→ REQUISITOS DE LA TAREA: Presente todas las líneas del material siguiente como una lista JSON de cadenas, con una cadena por línea. Omita las líneas en blanco.

————————

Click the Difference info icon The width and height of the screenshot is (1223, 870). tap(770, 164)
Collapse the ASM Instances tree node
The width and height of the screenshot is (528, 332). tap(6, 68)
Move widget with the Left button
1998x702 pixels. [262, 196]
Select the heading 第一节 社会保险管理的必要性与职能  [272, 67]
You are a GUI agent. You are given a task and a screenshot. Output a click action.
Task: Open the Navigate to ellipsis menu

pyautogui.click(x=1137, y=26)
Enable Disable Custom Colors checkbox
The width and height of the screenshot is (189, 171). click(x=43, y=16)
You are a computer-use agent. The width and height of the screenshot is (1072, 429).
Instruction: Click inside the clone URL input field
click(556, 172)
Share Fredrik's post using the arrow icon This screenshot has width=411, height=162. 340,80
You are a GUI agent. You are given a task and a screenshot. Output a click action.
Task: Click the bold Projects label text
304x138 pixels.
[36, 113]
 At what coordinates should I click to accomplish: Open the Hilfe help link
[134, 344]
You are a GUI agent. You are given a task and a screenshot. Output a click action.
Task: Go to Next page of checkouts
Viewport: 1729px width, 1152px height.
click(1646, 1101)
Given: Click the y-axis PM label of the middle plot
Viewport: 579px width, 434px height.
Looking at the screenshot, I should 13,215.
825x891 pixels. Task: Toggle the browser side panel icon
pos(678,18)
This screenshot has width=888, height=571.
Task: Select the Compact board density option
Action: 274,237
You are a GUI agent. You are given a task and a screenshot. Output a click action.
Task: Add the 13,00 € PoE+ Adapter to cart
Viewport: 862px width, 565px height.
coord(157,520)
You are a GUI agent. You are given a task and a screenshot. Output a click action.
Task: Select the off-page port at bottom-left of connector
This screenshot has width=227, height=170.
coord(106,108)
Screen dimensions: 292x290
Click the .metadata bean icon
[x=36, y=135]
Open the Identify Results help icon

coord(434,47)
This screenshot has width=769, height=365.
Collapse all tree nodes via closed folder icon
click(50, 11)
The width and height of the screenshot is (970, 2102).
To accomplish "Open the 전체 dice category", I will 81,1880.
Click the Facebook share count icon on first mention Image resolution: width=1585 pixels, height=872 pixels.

————————

→ EJERCICIO RESUELTO:
[
  "Click the Difference info icon The width and height of the screenshot is (1223, 870). tap(770, 164)",
  "Collapse the ASM Instances tree node",
  "The width and height of the screenshot is (528, 332). tap(6, 68)",
  "Move widget with the Left button",
  "1998x702 pixels. [262, 196]",
  "Select the heading 第一节 社会保险管理的必要性与职能  [272, 67]",
  "You are a GUI agent. You are given a task and a screenshot. Output a click action.",
  "Task: Open the Navigate to ellipsis menu",
  "pyautogui.click(x=1137, y=26)",
  "Enable Disable Custom Colors checkbox",
  "The width and height of the screenshot is (189, 171). click(x=43, y=16)",
  "You are a computer-use agent. The width and height of the screenshot is (1072, 429).",
  "Instruction: Click inside the clone URL input field",
  "click(556, 172)",
  "Share Fredrik's post using the arrow icon This screenshot has width=411, height=162. 340,80",
  "You are a GUI agent. You are given a task and a screenshot. Output a click action.",
  "Task: Click the bold Projects label text",
  "304x138 pixels.",
  "[36, 113]",
  " At what coordinates should I click to accomplish: Open the Hilfe help link",
  "[134, 344]",
  "You are a GUI agent. You are given a task and a screenshot. Output a click action.",
  "Task: Go to Next page of checkouts",
  "Viewport: 1729px width, 1152px height.",
  "click(1646, 1101)",
  "Given: Click the y-axis PM label of the middle plot",
  "Viewport: 579px width, 434px height.",
  "Looking at the screenshot, I should 13,215.",
  "825x891 pixels. Task: Toggle the browser side panel icon",
  "pos(678,18)",
  "This screenshot has width=888, height=571.",
  "Task: Select the Compact board density option",
  "Action: 274,237",
  "You are a GUI agent. You are given a task and a screenshot. Output a click action.",
  "Task: Add the 13,00 € PoE+ Adapter to cart",
  "Viewport: 862px width, 565px height.",
  "coord(157,520)",
  "You are a GUI agent. You are given a task and a screenshot. Output a click action.",
  "Task: Select the off-page port at bottom-left of connector",
  "This screenshot has width=227, height=170.",
  "coord(106,108)",
  "Screen dimensions: 292x290",
  "Click the .metadata bean icon",
  "[x=36, y=135]",
  "Open the Identify Results help icon",
  "coord(434,47)",
  "This screenshot has width=769, height=365.",
  "Collapse all tree nodes via closed folder icon",
  "click(50, 11)",
  "The width and height of the screenshot is (970, 2102).",
  "To accomplish \"Open the 전체 dice category\", I will 81,1880.",
  "Click the Facebook share count icon on first mention Image resolution: width=1585 pixels, height=872 pixels."
]